_Tasks and exercises:_
[1] In the blog comments, for how many years was one commenter's daughter an only child?
[2] Pick up the blog comments on a mother's story and write what comes next after the last comment.


    As I said Eve when we met you are a wonderful mother who has a lovely relationship with Joe and I love looking at fb at all the wonderful things you do together. As I said when I feel I need help or advise about stuff, re the kiddie winks,you are one of the first people I know I could turn too.

    I Hope you get that sparkly, shiney, glittery thing for your fourth finger on the left very soon, would love to buy a hat!!


  6. Eve you are an amazing Mother, because and in spite of what you have been through.
    I went through many of the same things that you did and for six years my daughter was an only child. I dared to have another child knowing it could happen again . I prepared for it all to happen again and was amazed when nothing went wrong. As it happens it was a bit like having two only children, they had nothing but their parents in common. Now 34 years later I think they actually like each other, it was a gamble but sometimes gambles pay out ! Be happy you have a wonderful son.

  7. I’ve read this with tears rolling down my face, I’m so sorry you had to go through that. I’m so glad you are out the other side and enjoyed his 5th birthday. Only you know in your heart if you could risk all of that again xxxxx

  8. I’ve just read this because you followed me on Twitter and I thought I’d come over to read your blog. Your words remind me so much of how I felt with my boys. Like you I can’t remember whole tranches of their childhood. I was lucky with my doctor and reading about yours made me seethe. If I’d walked into a doctor like her I don’t think I would be here now. I am so happy that you, like me, have made it through to the other side. And I like your quote about motherhood making you, just not in the way you had imagined. Motherhood nearly broke me, but it didn’t. I am stronger for the pain. Thank you for writing this and for following me. xxx Sarah

    1. Thank you Sarah xx I’m so glad you had a good experience with your gp. I felt like banging my head against the wall with them . But I got in the end, before it was too late XX I am stronger also xx

  9. Well done eve , you should be so proud of yourself , love reading stories like this , I’ve made it a mission to try help other people in same situation , I suffered with my 4th child she’s two now and I’m still not 100% from my own experience the care just isn’t there , a total let down . X x

  10. Well done Eve , you should be really proud of yourself! .. I’ve made it a mission to try help others who are in the same situation. I suffered after my 4thchild she’s two now and I’m still not 100 % . The care and lack of understanding was too just not there .

_Dataset entries:_
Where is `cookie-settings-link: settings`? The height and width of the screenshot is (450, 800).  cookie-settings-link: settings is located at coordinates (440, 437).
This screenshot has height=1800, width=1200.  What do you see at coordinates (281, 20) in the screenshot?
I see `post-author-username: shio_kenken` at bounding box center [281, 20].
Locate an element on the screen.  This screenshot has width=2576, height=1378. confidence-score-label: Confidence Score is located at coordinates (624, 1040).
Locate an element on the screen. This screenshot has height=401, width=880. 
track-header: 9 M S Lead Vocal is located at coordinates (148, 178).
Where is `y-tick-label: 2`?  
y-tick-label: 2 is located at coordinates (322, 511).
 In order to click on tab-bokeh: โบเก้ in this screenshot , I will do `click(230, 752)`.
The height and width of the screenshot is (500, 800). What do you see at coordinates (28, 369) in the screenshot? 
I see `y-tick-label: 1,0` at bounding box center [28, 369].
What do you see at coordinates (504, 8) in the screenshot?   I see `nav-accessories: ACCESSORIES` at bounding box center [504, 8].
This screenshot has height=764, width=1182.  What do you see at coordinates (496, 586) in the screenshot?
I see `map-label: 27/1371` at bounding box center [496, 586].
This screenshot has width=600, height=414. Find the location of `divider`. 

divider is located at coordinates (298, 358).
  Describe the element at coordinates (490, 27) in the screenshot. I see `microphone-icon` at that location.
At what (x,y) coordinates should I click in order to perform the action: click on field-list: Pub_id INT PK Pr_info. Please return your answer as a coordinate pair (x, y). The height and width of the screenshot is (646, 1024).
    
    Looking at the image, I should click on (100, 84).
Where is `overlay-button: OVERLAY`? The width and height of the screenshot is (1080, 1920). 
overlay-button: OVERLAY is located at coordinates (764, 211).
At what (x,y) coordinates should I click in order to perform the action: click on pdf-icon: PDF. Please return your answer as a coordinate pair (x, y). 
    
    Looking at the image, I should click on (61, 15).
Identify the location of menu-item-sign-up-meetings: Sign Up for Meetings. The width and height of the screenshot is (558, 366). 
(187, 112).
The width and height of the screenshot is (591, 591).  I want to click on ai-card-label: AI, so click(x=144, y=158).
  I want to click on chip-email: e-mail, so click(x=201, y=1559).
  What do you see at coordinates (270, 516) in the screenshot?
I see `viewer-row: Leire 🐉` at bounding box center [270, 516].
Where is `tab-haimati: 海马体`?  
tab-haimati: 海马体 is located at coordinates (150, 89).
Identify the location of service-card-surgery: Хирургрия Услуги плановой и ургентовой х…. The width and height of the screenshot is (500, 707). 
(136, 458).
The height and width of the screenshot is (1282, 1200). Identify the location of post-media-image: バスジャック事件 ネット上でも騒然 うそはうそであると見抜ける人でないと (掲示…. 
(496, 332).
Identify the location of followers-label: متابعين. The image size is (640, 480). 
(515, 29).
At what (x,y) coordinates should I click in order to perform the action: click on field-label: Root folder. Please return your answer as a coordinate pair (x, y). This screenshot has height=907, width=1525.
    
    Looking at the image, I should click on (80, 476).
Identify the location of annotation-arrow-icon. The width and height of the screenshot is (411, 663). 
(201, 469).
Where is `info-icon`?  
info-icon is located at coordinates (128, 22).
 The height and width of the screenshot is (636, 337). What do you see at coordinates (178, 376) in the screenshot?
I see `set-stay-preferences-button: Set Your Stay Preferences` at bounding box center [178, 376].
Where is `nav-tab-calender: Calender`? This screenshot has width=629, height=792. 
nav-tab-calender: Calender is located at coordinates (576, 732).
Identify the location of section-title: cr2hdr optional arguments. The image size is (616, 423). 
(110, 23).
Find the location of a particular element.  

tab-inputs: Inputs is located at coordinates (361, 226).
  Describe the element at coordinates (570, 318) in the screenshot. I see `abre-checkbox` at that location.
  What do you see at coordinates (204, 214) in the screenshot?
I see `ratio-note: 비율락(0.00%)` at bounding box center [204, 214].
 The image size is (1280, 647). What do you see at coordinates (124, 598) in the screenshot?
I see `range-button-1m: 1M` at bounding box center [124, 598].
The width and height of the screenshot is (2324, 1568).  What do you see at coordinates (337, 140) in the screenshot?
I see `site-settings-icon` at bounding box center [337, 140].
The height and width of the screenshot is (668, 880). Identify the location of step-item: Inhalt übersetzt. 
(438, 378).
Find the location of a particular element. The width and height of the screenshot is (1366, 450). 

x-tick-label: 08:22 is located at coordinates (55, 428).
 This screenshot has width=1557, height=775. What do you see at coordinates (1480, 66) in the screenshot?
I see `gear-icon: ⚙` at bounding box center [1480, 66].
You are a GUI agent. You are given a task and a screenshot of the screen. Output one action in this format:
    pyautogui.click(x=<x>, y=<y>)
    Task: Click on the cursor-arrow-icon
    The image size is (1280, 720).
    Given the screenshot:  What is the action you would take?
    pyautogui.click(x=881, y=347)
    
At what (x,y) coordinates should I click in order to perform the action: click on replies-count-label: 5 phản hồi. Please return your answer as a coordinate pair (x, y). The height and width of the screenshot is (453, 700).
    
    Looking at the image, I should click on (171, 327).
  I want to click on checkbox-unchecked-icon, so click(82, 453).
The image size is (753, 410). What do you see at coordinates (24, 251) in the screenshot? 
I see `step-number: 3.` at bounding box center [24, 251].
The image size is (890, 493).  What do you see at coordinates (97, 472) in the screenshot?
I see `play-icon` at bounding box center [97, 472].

_Answers for this exercise:_
[1] Six years.

[2]
    Love reading stories like this thank you for sharing x x

  11. I was diagnosed with PTP back in 2008 two weeks after my daughter was born.
    I went through very very hard times, and it took me 2 years to recover as well.
    7 years have passed by and I am happy to say I love my life.
    I gave it a shot to have another baby and today I am 23 weeks pregnant, but because what I experienced in the past I am now very scared it can happen again.
    I want to keep my self positive, so I watch out for symptoms that can take me to that state.
    I am more cautious I can say.
    Hopefully everything turns out amazingly beautiful and I can enjoy my baby when she arrives into this world. Hopefully I can cradle her into my arms and love her and be there for her since day one ❤😘 Thank you so much for sharing what many of us are afraid to do so because of what others might say.
    Xoxo God bless you always.

    1. Sending love Debbie. You know what to look out for so hopefully if you start feeling funny, the docs will be able to spring into action ASAP. Whatever happens, you will love her from day one, even if it may not feel like it xxxx

  12. I also suffered a terrible terrible postpartum depression six years ago. My son is the love of my life, and I could not imagine my life without a child, but we have decided that one will be our lucky number. I cannot imagine going through PPD again. Ever.